▶ _Page_:
(begin)

OpenThread CoAP client and server application
Overview
This sample demonstrates how to use OpenThread CoAP API. It can be built to work as a server or as a client.
By running a client and server on two boards, a local Thread network can be created. To create the network, OpenThread uses the network key provided with Kconfig. Once the boards have been flashed, the network will be automatically created and configured.
Once the network is operational, then the client could start interacting with the server. Every time the user presses the button, the LED on server should toggle.
The source code for this sample application can be found at: samples/net/openthread/coap.
Note
This sample uses the OpenThread CoAP API whereas Zephyr has its own CoAP API. So, why are we using the OpenThread CoAP API here ?
OpenThread uses it internaly to implement many of its services.
OpenThread CoAP API has a more direct access to radio.

(end)

▶ _Exercise instructions_:
#1 Translate this sentence from the OpenThread CoAP sample page into Spanish: "By running a client and server on two boards, a local Thread network can be created."
#2 State whether each statement agrees with the OpenThread CoAP sample page, answering yes or no and quoting the deciding words: (a) The network key used to create the network is provided with Kconfig. (b) After the boards are flashed, the network must be configured manually. (c) Pressing the button toggles an LED on the client.
#3 Write what follows the final sentence of the OpenThread CoAP sample page.

▶ _Dataset_:
(begin)

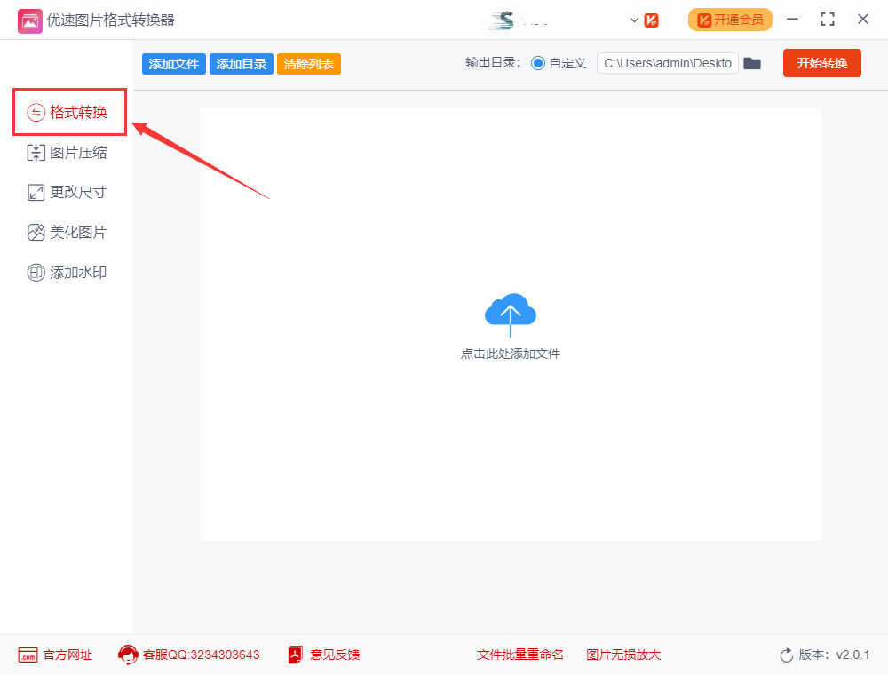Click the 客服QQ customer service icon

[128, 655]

(end)
(begin)

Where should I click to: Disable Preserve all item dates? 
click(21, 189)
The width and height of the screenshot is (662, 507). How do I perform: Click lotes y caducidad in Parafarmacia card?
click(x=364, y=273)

(end)
(begin)

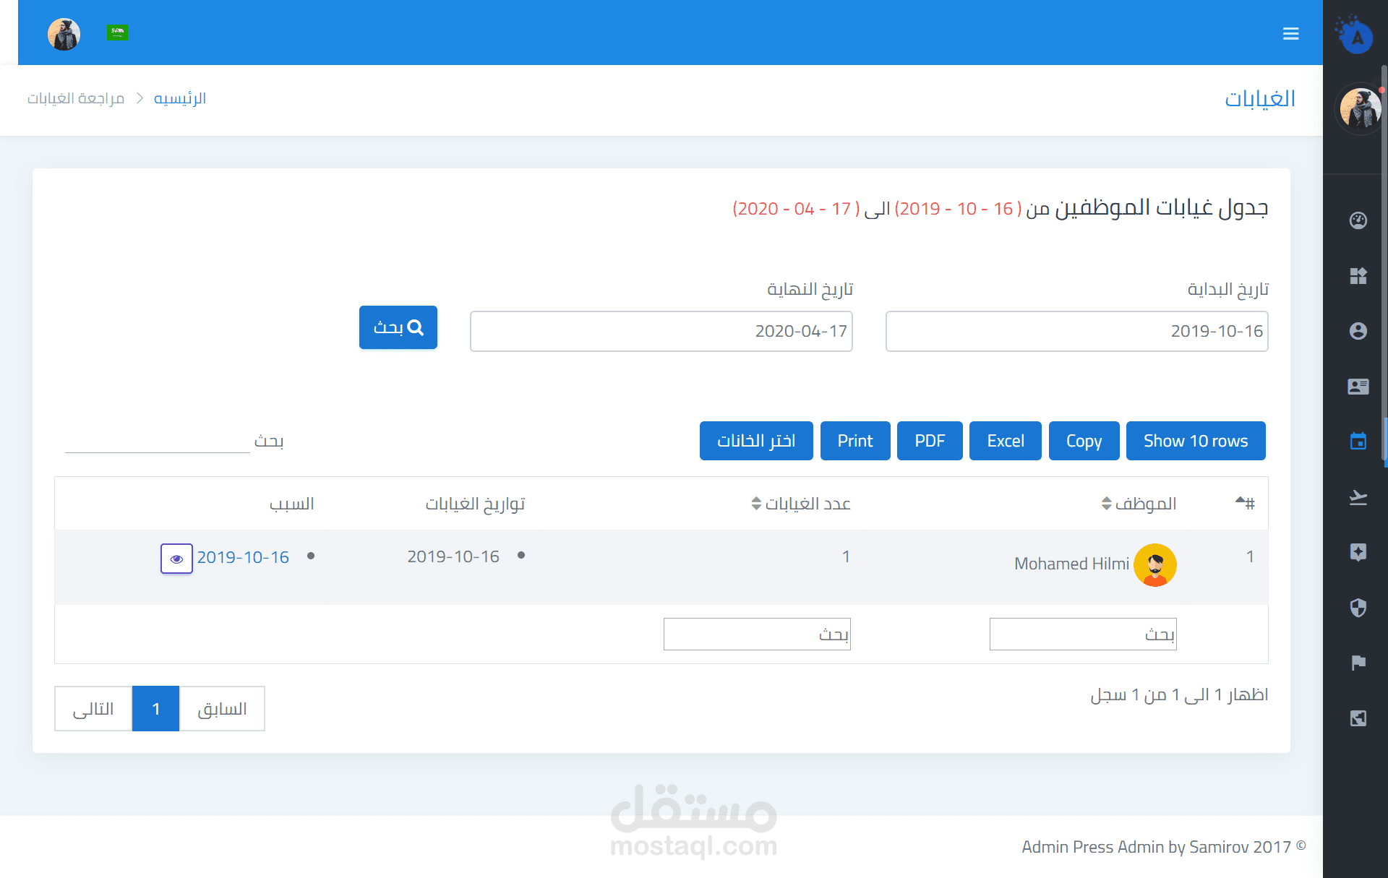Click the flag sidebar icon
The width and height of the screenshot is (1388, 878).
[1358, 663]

(end)

▶ _Written responses_:
#1 Al ejecutar un cliente y un servidor en dos placas, se puede crear una red Thread local.

#2
(a) Yes: "To create the network, OpenThread uses the network key provided with Kconfig."
(b) No: "Once the boards have been flashed, the network will be automatically created and configured."
(c) No: "Every time the user presses the button, the LED on server should toggle."

#3
So by using OpenThread CoAP API instead of Zephyr one, we could expect less overhead although this makes the application less portable.
Building and Running
Build the OpenThread FTD CoAP server sample application like this:
west build -b <board to use> -T sample.net.openthread.ftd.coap.server samples/net/openthread/coap
Build the OpenThread FTD CoAP client sample application like this:
west build -b <board to use> -T sample.net.openthread.ftd.coap.client samples/net/openthread/coap
Example building CoAP server for the cc1352p7 launchpad:
west build -b cc1352p7_lp -T sample.net.openthread.ftd.coap.server samples/net/openthread/coap
west flash
Example building CoAP client for the cc1352p7 launchpad:
west build -b cc1352p7_lp -T sample.net.openthread.ftd.coap.client samples/net/openthread/coap
west flash
Checking Thread network state
Open a console on both server and client boards then check the sate:
server:~$ ot state
router
Done
A valid state could be child, router or leader.
Once Thread network is operational, you could start using client.
Controlling server board’s LED from a computer
Although we use OpenThread CoAP API, we could interact with any CoAP client or server available on network. In this example, we are going to control the LED from a computer that is not in the Thread network. This requires an OpenThread Border Router with NAT64 support enabled on the same network.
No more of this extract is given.